Aw Shindig…sorry to read of your frustrations and escalating medical bills, that sure adds to the stress!
It’s always good ( in my opinion) to try new things, and there very well could be a correlation to injury/ misalignment in your neck/ cervical spine and TN pain. ( that’s the premise with NUCCA chiropractors ).
I don’t think the tmj appointment is a priority but seeing a “shrink” can be helpful…it’s all a personal choice on your part. I totally get your frustration…
My pain has been progressing/increasing again since September… As have my meds… I just added Keppra to the mix of Tegretol and Dilantin, it’s been a week since the addition, and it certainly has helped the constant type 2 pain, but I’ve had a few intense, repetitive Type 1 shocks …I’m a lump on a log, unable to do much , feel completely drugged up and slow in thought and movement…

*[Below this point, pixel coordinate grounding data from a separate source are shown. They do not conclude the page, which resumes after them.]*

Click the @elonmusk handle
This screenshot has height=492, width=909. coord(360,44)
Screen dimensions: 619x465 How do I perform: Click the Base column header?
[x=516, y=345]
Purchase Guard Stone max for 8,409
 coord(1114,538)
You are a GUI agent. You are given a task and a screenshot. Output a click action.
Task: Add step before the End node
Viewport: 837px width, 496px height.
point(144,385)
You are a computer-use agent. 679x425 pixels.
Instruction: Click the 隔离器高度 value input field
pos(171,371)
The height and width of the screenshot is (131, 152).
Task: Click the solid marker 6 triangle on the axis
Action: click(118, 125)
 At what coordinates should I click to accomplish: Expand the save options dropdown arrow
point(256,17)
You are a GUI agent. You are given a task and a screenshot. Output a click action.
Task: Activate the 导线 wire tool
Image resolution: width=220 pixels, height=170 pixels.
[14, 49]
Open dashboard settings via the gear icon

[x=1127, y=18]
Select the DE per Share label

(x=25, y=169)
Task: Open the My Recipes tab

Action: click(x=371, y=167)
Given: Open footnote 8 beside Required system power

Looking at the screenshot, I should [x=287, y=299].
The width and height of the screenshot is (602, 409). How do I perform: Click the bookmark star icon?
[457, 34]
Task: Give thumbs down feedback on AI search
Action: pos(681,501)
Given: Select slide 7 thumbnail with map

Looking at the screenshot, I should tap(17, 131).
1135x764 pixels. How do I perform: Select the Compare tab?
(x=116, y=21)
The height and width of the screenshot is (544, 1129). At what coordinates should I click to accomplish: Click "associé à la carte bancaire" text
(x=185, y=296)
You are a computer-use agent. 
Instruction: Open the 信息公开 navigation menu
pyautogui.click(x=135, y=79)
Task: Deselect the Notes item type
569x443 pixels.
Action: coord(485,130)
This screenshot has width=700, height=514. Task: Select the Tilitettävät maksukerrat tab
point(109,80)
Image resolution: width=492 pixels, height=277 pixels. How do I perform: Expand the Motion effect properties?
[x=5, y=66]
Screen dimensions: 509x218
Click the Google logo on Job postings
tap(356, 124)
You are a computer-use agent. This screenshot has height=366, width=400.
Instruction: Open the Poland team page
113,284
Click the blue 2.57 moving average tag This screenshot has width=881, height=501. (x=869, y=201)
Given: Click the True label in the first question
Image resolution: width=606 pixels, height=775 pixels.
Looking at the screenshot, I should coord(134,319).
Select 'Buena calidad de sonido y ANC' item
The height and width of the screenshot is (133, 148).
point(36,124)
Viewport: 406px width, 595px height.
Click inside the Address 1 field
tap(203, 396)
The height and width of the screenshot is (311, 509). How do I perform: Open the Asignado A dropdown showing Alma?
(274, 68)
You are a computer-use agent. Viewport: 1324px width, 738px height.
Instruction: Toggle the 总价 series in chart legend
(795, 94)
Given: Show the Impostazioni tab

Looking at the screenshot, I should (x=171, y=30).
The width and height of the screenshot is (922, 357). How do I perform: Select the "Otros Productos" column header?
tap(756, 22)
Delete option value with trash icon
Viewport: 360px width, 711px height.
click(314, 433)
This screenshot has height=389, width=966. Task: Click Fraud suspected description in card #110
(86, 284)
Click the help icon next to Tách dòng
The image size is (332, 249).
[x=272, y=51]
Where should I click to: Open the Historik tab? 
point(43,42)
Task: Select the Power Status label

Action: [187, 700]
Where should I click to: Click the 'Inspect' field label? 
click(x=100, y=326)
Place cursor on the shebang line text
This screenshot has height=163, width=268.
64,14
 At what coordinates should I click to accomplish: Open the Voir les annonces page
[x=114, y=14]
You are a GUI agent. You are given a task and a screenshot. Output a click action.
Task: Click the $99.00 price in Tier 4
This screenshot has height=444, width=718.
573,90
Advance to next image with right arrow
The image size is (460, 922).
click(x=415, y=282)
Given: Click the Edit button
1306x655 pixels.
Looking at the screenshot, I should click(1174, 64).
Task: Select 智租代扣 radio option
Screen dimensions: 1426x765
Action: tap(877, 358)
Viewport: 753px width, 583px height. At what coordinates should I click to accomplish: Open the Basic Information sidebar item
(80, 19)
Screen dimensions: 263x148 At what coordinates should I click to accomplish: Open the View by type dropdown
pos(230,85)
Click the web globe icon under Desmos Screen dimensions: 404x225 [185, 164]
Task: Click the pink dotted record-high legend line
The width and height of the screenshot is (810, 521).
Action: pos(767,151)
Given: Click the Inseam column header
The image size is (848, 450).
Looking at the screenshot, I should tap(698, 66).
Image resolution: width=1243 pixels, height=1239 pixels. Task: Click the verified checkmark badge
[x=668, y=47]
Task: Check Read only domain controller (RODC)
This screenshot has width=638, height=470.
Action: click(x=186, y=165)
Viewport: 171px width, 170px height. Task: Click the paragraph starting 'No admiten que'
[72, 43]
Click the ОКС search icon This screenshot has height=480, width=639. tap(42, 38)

I see my Neuro next week, and like yours, I don’t think he has much else to offer…I’d rather not add another dose of anything at this time, as I feel drugged up enough…
I had 4 months pain free after MVD, before the pain started increasing…I was never really TN free after MVD but the med kept the pain at bay for those 4 months.
My advice to you would be to have a frank conversation with the Pain Clinic about your expectations, your medical costs escalating and ask directly how they think they can help you, or what their plan going forward is…pain control should be first and foremost. I hope your neuro might have another suggestion or an adjustment to your medications…